Passage given |
Reading an apparatus criticus is hard enough for a human to do; for a computer, it's impossible—at least if the apparatus hasn't been encoded.

Critical editions in print are heavily encoded, but in a way that only humans with special training and lots of experience can decode. Because publishers prefer not to sacrifice much real estate on a page to printing information that they think only some readers will use, textual scholars have developed a way of compressing the information into the allotted space using abbreviations and symbols. Call it a “print-optimized visualization of textual data.”

The image in the header of this page is an excerpt from the so-called Harvard Servius. Consider all of the types of information that appear in the entries on a single page:

All of that information is communicated soley through visual, typographical means. And that’s not even the half of it, when you consider all of the information that readers have to bring with them to understand and interpret it.

Editors of print editions rely on readers to decode the various visual cues provided by symbols (e.g., manuscript sigla, punctuation, special characters, etc.), typographical conventions (e.g., italics , boldface , and roman type), and abbreviations. Without access to a clear legend at the beginning of a printed edition, a reader can become confused, especially since different publishers use typographical conventions differently. In a digital edition, however, editors can encode meaning directly. Instead of relying on a reader to understand that roman type denotes a variant reading and italic type indicates editorial remarks, the editor can use Extensible Markup Language (XML) to make those distinctions explicit, so that readers do not have to divine what is meant by a typographical convention.

In other words, digital editions give editors more control over communicating what they think is important and meaningful information. How that information is displayed depends on the needs of a particular reader or group of readers.

Content, not Display

In the world of print publication, the content of an edition is literally bound together with its presentation. That is, a lot of elements that aren’t meaningfully related to the contents—the cover, binding, the size of the page, the quality of the paper, the typography—have nothing to do with the content of the edition, but they’re nevertheless part of it. That has an effect on the usability of the edition as a whole, since the size of the page limits the amount of information it can hold.

Raw data |

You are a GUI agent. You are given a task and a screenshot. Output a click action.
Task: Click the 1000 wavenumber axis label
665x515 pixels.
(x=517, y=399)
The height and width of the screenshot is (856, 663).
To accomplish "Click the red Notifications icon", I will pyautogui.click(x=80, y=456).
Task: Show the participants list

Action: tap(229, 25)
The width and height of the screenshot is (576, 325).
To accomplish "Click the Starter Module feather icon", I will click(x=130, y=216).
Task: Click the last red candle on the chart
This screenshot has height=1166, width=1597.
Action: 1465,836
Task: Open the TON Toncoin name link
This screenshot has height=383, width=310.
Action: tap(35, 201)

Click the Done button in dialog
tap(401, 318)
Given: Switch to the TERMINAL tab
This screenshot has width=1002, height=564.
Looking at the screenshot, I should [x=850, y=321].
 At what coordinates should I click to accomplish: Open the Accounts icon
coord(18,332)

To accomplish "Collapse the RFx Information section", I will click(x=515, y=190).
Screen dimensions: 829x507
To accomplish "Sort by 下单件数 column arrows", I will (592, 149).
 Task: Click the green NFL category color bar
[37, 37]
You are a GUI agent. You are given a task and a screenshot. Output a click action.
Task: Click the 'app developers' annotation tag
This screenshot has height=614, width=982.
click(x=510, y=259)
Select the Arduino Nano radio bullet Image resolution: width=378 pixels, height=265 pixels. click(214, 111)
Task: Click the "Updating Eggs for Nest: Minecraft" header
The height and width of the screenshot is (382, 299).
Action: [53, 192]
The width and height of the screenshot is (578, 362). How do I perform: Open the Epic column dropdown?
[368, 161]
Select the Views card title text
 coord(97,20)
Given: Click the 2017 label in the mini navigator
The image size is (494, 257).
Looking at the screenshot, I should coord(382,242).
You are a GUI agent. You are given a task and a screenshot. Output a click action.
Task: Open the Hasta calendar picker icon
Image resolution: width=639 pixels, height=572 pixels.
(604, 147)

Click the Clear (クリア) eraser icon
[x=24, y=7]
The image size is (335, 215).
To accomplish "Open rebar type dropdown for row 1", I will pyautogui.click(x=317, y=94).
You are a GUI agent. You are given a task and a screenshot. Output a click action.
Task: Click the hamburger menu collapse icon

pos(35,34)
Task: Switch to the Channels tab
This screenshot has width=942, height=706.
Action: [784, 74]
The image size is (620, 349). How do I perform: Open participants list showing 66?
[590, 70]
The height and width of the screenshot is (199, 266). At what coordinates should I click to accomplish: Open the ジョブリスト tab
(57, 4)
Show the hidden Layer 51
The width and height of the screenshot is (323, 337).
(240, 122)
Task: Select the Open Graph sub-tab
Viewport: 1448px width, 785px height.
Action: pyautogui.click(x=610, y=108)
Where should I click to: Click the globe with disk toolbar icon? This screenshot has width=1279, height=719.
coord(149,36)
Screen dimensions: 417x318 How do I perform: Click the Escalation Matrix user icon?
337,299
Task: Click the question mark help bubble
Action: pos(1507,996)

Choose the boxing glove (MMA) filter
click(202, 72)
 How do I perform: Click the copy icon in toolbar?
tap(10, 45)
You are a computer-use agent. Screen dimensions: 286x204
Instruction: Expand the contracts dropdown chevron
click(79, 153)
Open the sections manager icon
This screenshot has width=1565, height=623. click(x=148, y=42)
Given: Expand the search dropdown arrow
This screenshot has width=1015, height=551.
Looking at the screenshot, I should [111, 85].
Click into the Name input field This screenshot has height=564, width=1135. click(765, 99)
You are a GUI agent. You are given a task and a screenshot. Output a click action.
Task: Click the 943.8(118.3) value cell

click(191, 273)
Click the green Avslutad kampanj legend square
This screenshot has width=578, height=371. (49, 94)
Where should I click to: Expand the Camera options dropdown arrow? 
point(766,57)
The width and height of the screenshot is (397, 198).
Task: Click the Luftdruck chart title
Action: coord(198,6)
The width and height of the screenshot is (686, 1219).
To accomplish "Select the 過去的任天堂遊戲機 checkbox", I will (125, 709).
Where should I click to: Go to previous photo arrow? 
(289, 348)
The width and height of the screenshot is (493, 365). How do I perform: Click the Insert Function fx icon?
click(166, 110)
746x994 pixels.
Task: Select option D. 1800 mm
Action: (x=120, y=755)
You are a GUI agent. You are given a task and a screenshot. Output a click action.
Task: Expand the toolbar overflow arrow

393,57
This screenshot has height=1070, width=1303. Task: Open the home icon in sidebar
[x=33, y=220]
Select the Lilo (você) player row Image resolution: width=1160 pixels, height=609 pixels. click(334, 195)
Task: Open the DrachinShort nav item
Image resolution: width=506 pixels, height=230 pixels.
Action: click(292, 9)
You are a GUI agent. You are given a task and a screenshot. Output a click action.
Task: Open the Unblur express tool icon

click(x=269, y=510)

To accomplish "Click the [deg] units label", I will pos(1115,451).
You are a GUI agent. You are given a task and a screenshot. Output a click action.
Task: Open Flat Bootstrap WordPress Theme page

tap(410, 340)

Directions | Copy out the whole passage about apparatus criticus again, word for word. The entries are separate material and have no link to the passage about apparatus criticus.

Written solution |
Reading an apparatus criticus is hard enough for a human to do; for a computer, it's impossible—at least if the apparatus hasn't been encoded.

Critical editions in print are heavily encoded, but in a way that only humans with special training and lots of experience can decode. Because publishers prefer not to sacrifice much real estate on a page to printing information that they think only some readers will use, textual scholars have developed a way of compressing the information into the allotted space using abbreviations and symbols. Call it a “print-optimized visualization of textual data.”

The image in the header of this page is an excerpt from the so-called Harvard Servius. Consider all of the types of information that appear in the entries on a single page:

All of that information is communicated soley through visual, typographical means. And that’s not even the half of it, when you consider all of the information that readers have to bring with them to understand and interpret it.

Editors of print editions rely on readers to decode the various visual cues provided by symbols (e.g., manuscript sigla, punctuation, special characters, etc.), typographical conventions (e.g., italics , boldface , and roman type), and abbreviations. Without access to a clear legend at the beginning of a printed edition, a reader can become confused, especially since different publishers use typographical conventions differently. In a digital edition, however, editors can encode meaning directly. Instead of relying on a reader to understand that roman type denotes a variant reading and italic type indicates editorial remarks, the editor can use Extensible Markup Language (XML) to make those distinctions explicit, so that readers do not have to divine what is meant by a typographical convention.

In other words, digital editions give editors more control over communicating what they think is important and meaningful information. How that information is displayed depends on the needs of a particular reader or group of readers.

Content, not Display

In the world of print publication, the content of an edition is literally bound together with its presentation. That is, a lot of elements that aren’t meaningfully related to the contents—the cover, binding, the size of the page, the quality of the paper, the typography—have nothing to do with the content of the edition, but they’re nevertheless part of it. That has an effect on the usability of the edition as a whole, since the size of the page limits the amount of information it can hold.